DRL-based low Latency control for Endoscopic operations

Published: 25 Sept 2024, Last Modified: 05 Nov 2024IEEE BHI'24EveryoneRevisionsBibTeXCC BY 4.0
Keywords: Deep reinforcement learning, Assistive Control, Augmented reality, minimally invasive surgery, endoscopy, Simulation.
TL;DR: Endoscope Head motion control with DRL adaptive low latency stream approach
Abstract: Minimally invasive surgery has seen significant advancements with the introduction of robotic systems, which are highly desirable due to their ability to enhance treatment scalability and precision. This study aims to develop an effective and intelligent system for controlling and streaming the endoscope camera during endoscopic operations. The proposed system leverages head motion data from the HoloLens inertial measurement unit (IMU) to control the endoscope camera’s robotic arm. Additionally, a Deep Reinforcement Learning (DRL) technique is employed to manage the region of interest adaptively (ROI), thereby mitigating wireless channel impairments in the operating room and improving the surgeon’s interaction and quality of experience (QoE). We developed a proof-of-concept by interfacing the HoloLens with the Gazebo simulation environment for robotic arm control.

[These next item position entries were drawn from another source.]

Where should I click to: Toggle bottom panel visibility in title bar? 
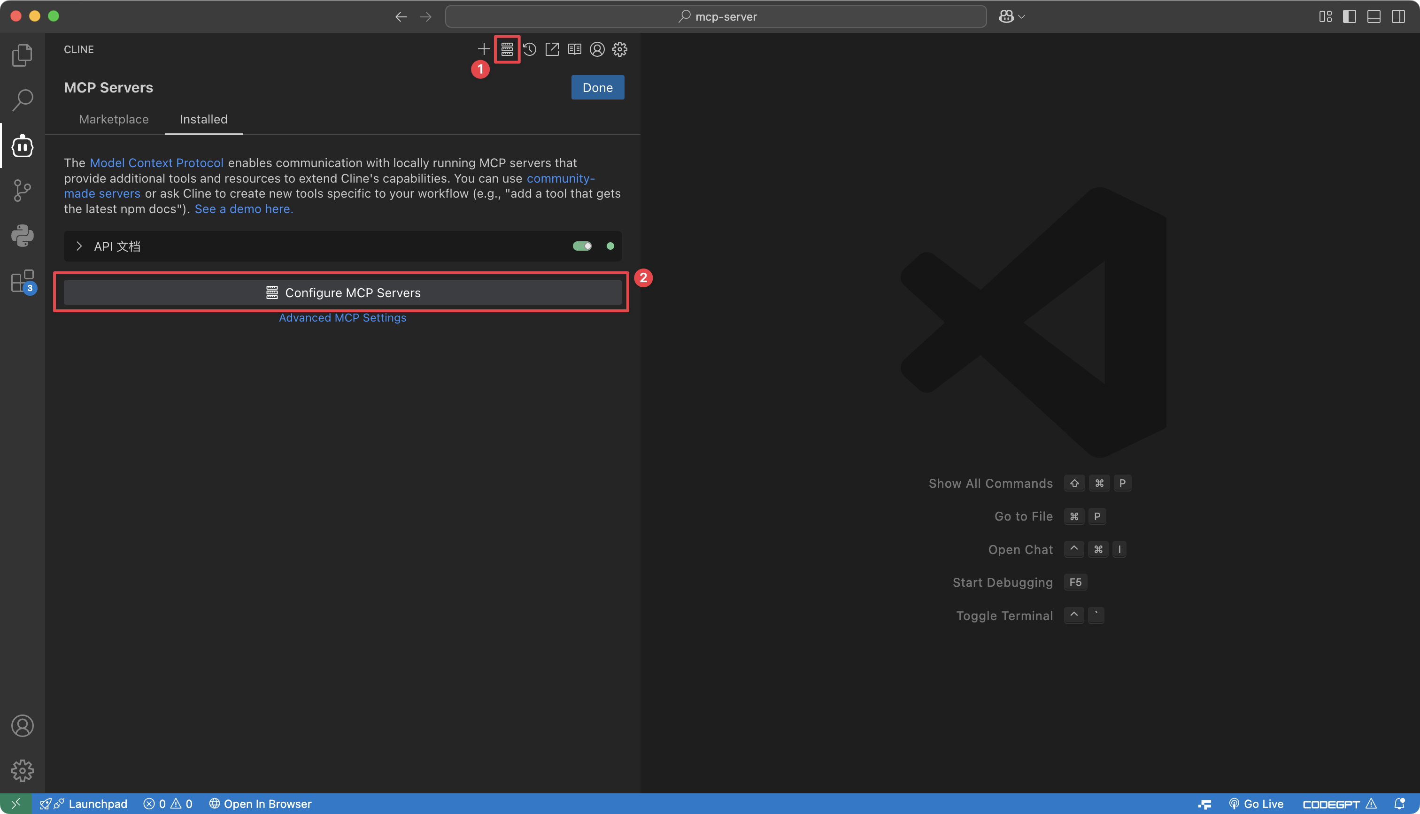[x=1374, y=16]
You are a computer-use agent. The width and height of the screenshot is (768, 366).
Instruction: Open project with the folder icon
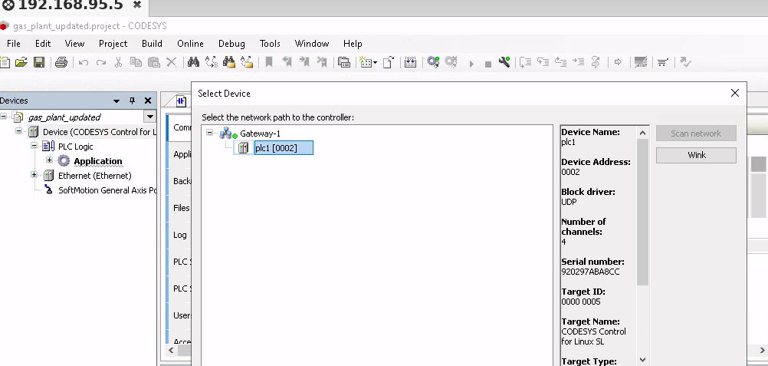pyautogui.click(x=21, y=63)
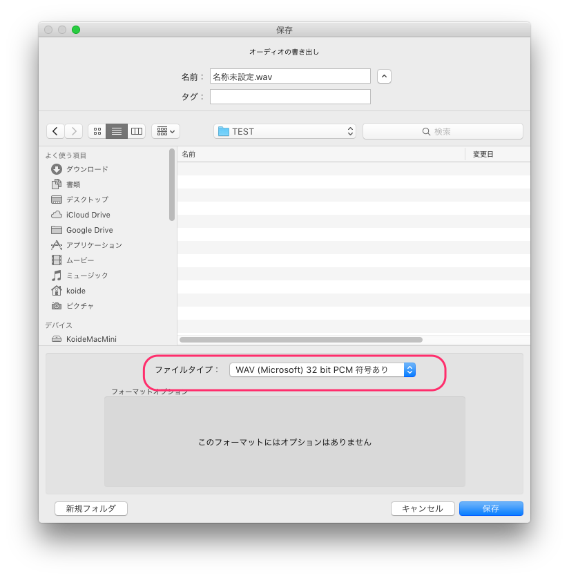Click inside the タグ input field
Image resolution: width=569 pixels, height=578 pixels.
pos(289,97)
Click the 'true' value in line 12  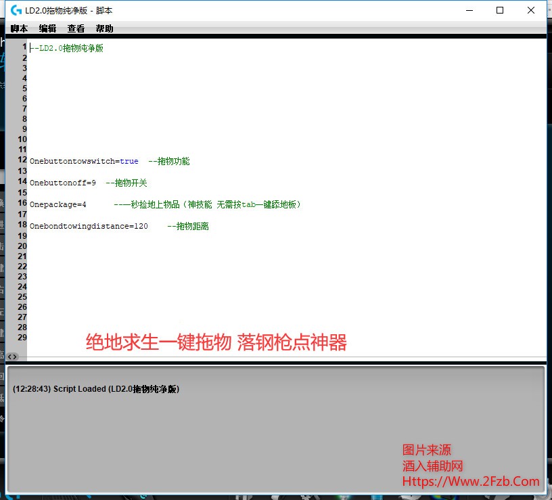click(129, 162)
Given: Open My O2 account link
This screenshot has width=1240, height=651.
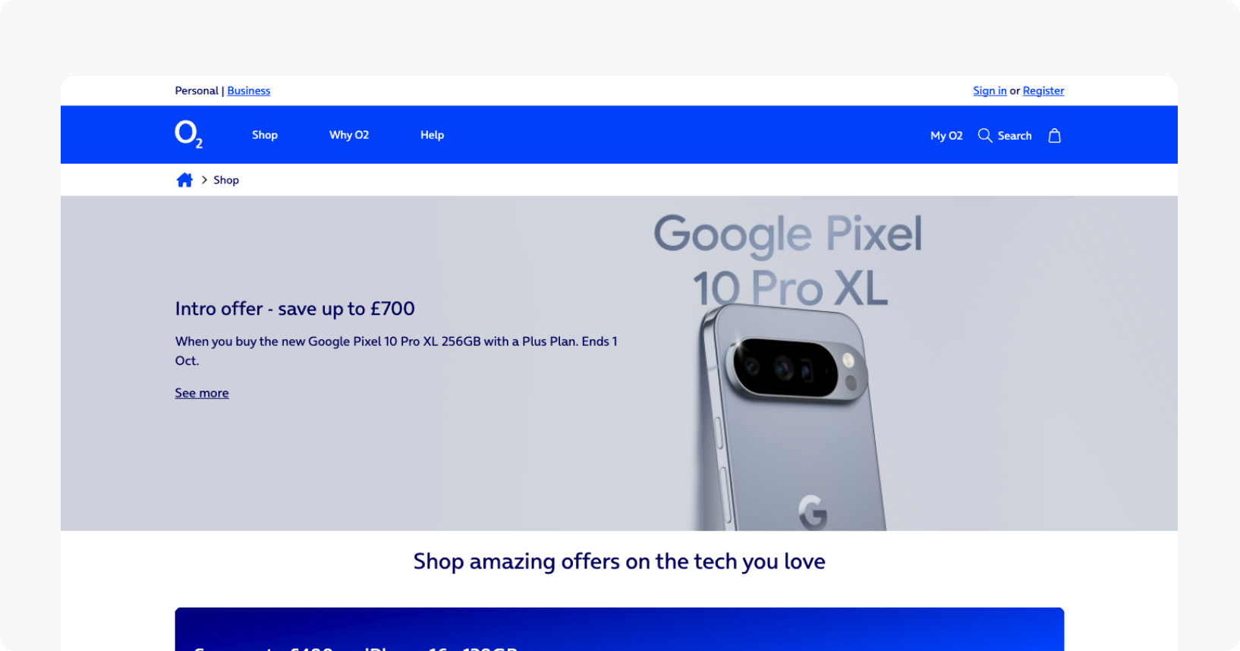Looking at the screenshot, I should 946,136.
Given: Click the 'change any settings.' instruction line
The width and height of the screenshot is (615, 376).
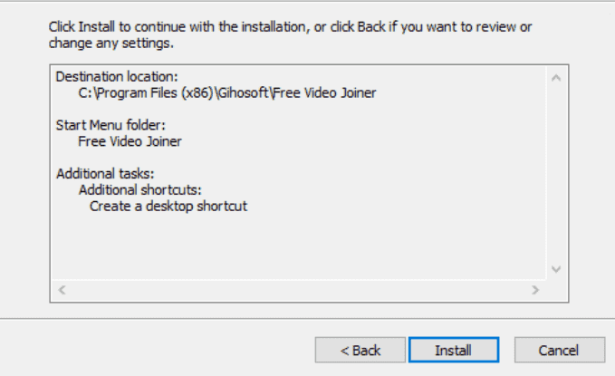Looking at the screenshot, I should tap(111, 43).
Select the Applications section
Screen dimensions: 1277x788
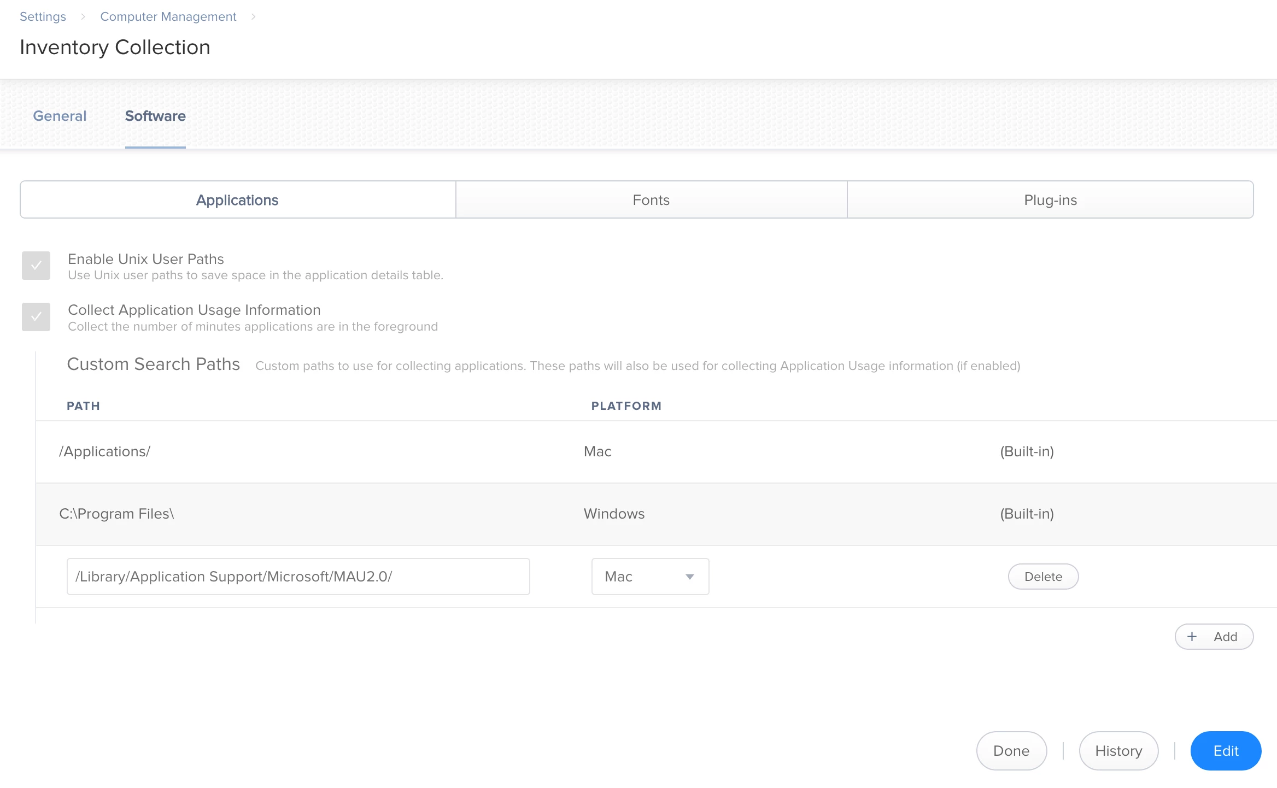[x=237, y=200]
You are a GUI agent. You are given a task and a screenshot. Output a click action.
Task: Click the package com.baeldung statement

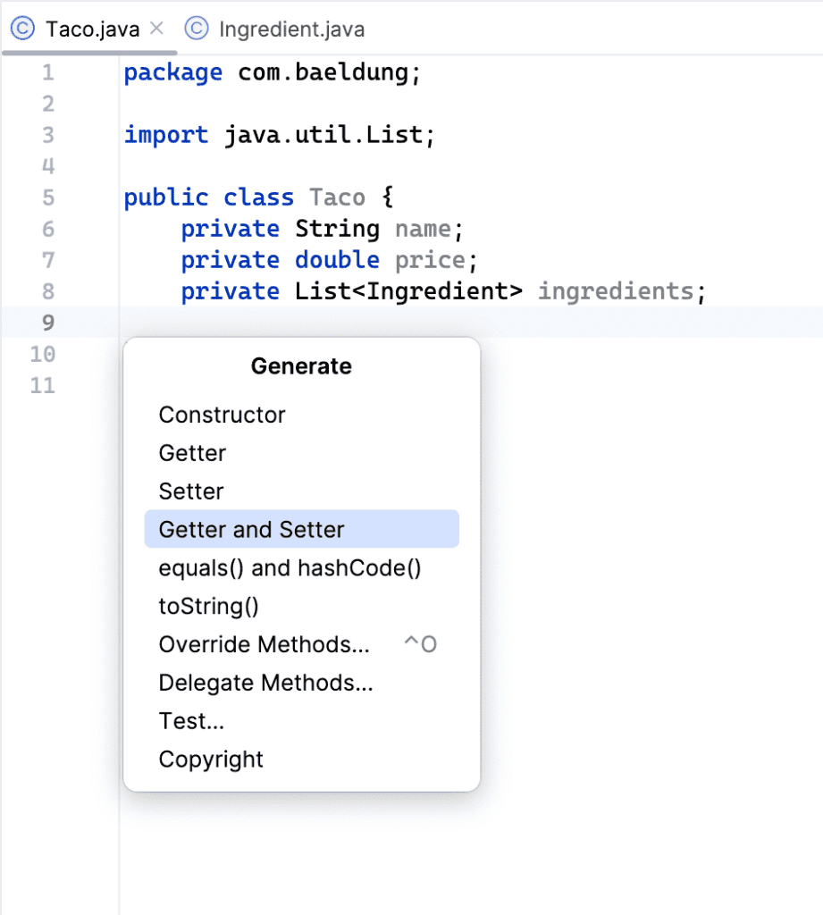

The DRL model demonstrated its efficacy by intelligently reducing the communication delay and enhancing image quality by incorporating machine learning techniques. Specifically, the DRL model reduced delay by 12.56% and increased image quality by 26.6%. Furthermore, a fixed-frame technique resulted in an additional delay reduction of 18%. The successful establishment of the proof-of-concept and the comprehensive analysis of the findings underscore the potential impact of our contribution to advancing intelligent, efficient, and easily controllable endoscopic surgical procedures.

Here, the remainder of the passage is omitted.